TASK PROMPT:
Convert every one of the records below into a Markdown table with the columns Row and Line, numbering each non-blank line in order, skipping blank lines, and leaving the pictures out.

MATERIAL SUPPLIED:
━━━

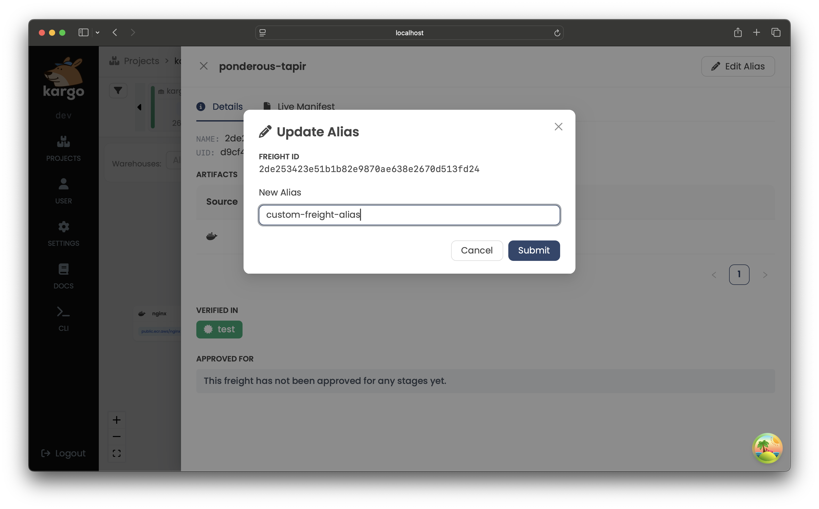Click the zoom in plus control

click(x=116, y=420)
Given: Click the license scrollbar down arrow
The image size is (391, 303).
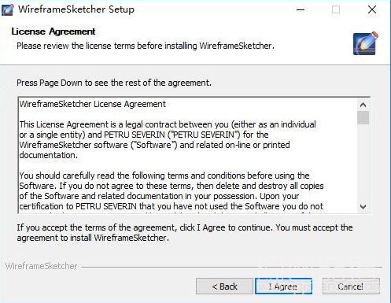Looking at the screenshot, I should [x=363, y=206].
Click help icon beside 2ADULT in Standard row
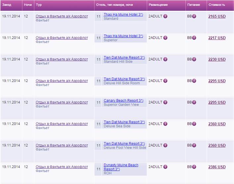The height and width of the screenshot is (184, 234). [165, 16]
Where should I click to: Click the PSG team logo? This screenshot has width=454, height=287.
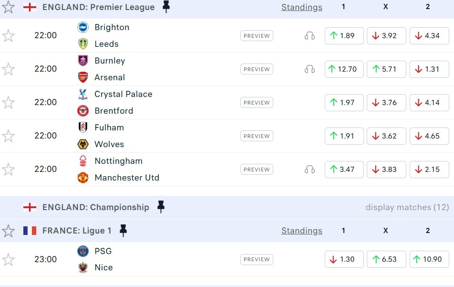83,251
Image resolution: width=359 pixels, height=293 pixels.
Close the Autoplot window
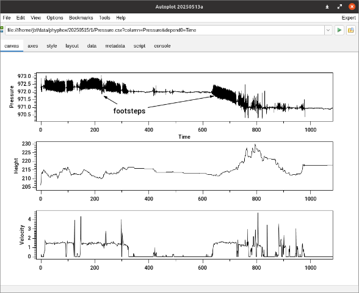click(352, 7)
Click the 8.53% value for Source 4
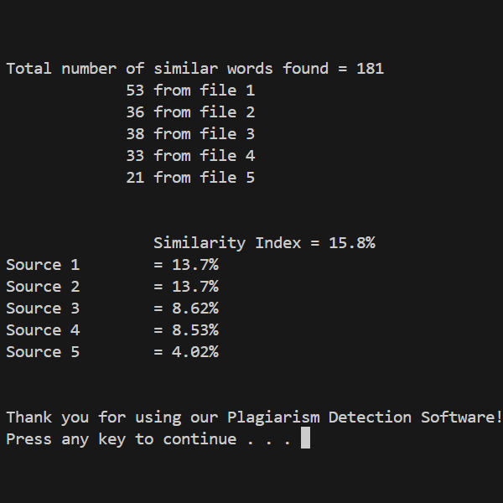Viewport: 503px width, 503px height. pos(195,330)
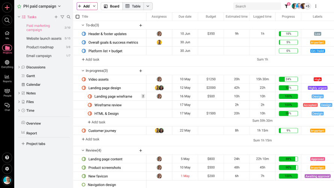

━━━

CORRECT ANSWER:
| Row | Line |
|---|---|
| 1 | Click the zoom in plus control |
| 2 | click(x=116, y=420) |
| 3 | Given: Click the license scrollbar down arrow |
| 4 | The image size is (391, 303). |
| 5 | Looking at the screenshot, I should [x=363, y=206]. |
| 6 | Click help icon beside 2ADULT in Standard row |
| 7 | The height and width of the screenshot is (184, 234). [165, 16] |
| 8 | Where should I click to: Click the PSG team logo? This screenshot has width=454, height=287. |
| 9 | 83,251 |
| 10 | Image resolution: width=359 pixels, height=293 pixels. |
| 11 | Close the Autoplot window |
| 12 | click(352, 7) |
| 13 | Click the 8.53% value for Source 4 |
| 14 | Viewport: 503px width, 503px height. pos(195,330) |